O divino, o sobrenatural, é o elemento decisivo na santidade pessoal, que une e harmoniza todas as facetas do homem, mas não podemos esquecer que isto inclui, como algo intrínseco e necessário, o elemento humano:Se aceitamos a nossa responsabilidade de filhos de Deus, devemos ter em conta que Ele nos quer muito humanos. Que a cabeça toque o céu, mas os pés assentem com toda a firmeza na terra. O preço de vivermos cristãmente não é nem deixarmos de ser homens nem abdicarmos do esforço por adquirir essas virtudes que alguns têm, mesmo sem conhecerem Cristo. O preço de cada cristão é o Sangue redentor de Nosso Senhor, que nos quer - insisto - muito humanos e muito divinos, diariamente empenhados em imitá-lo, pois Ele é perfectus Deus, perfectus homo, perfeito Deus, perfeito homem[3].

A tarefa de formar o caráter

A ação da graça nas almas está unida ao crescimento da maturidade humana, o aperfeiçoamento do caráter. Por isso, ao mesmo tempo em que cultiva as virtudes sobrenaturais, um cristão que busca a santidade procurará alcançar os hábitos, modos de fazer e de pensar que caracterizam uma pessoa madura e equilibrada. O fim das suas ações será refletir a vida de Cristo, e não um simples empenho de perfeição. Por isso, São Josemaria anima a fazer exame de consciência: —Filho, onde está o Cristo que as almas buscam em ti? Na tua soberba? Nos teus desejos de impor-te aos outros? Nessas mesquinhezes de caráter que não queres vencer?
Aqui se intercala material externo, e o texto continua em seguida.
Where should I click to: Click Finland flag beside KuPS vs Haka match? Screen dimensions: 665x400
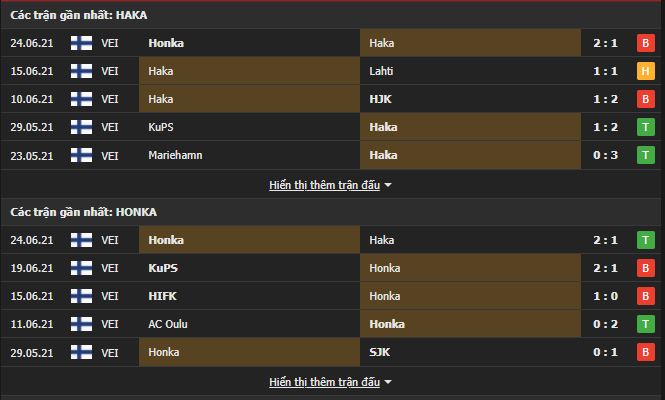[x=82, y=128]
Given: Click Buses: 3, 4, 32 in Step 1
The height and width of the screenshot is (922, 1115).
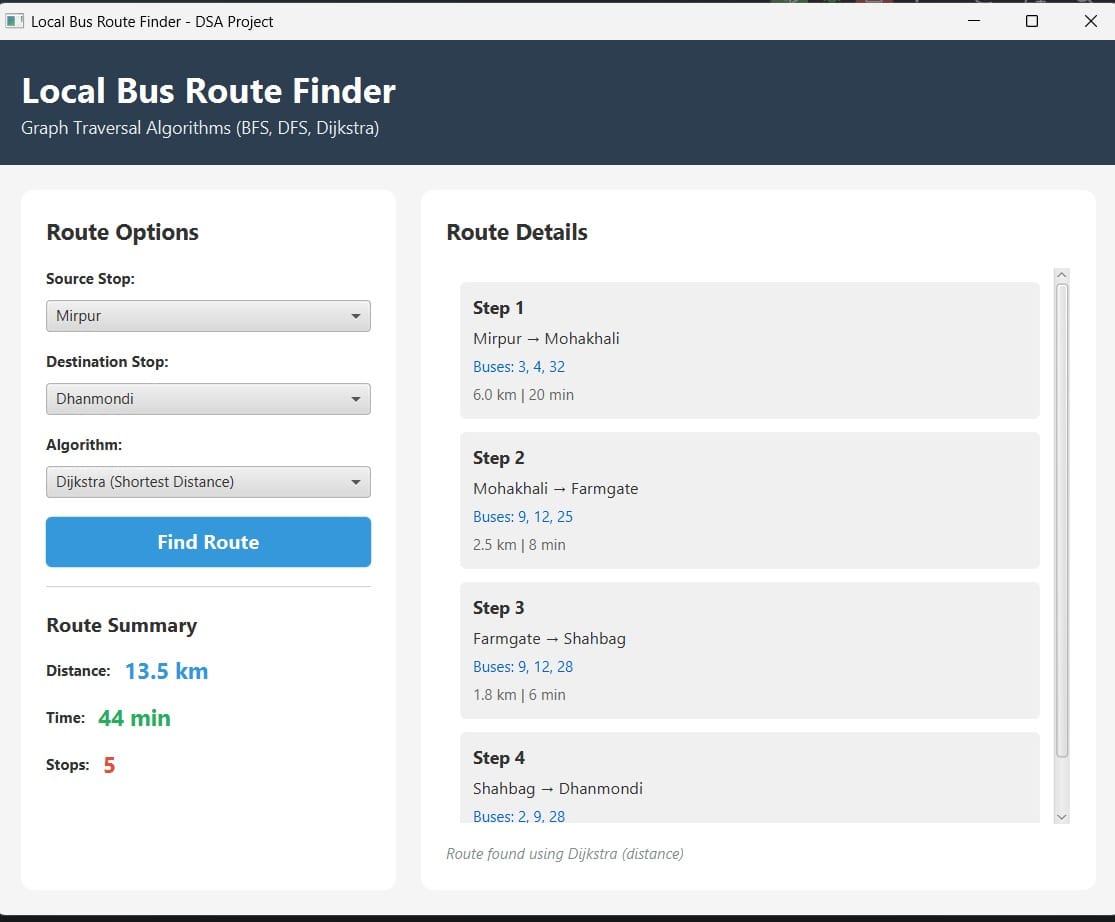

Nessa caturrice?... Está aí Cristo? - Não!! A resposta nos dá una chave para empreender esta tarefa: —De acordo: deves ter personalidade, mas a tua personalidade tem de procurar identificar-se com Cristo![4]

Na própria personalidade influi tanto o que se herda e se manifesta desde o nascimento, que costuma chamar-se temperamento, como os aspectos que se vão adquirindo pela educação, as decisões pessoais, o trato com os outros e com Deus, e muitos outros fatores, que inclusive podem ser inconscientes.

Deste modo, existem diferentes tipos de personalidades ou caráter ‒ extrovertidos ou tímidos, vivazes ou reservados, despreocupados ou apreensivos, etc. ‒, que se expressam no modo de trabalhar, de relacionar-se com os outros, de considerar os acontecimentos diários.

Estes elementos influem na vida moral, pois facilitam o desenvolvimento de certas virtudes, mas também podem facilitar o aparecimento de defeitos, se faltar o empenho por moldar o temperamento. Por exemplo, uma personalidade empreendedora pode ajudar a cultivar a laboriosidade, desde que ao mesmo tempo se viva uma disciplina que evitará o defeito da inconstância e do ativismo.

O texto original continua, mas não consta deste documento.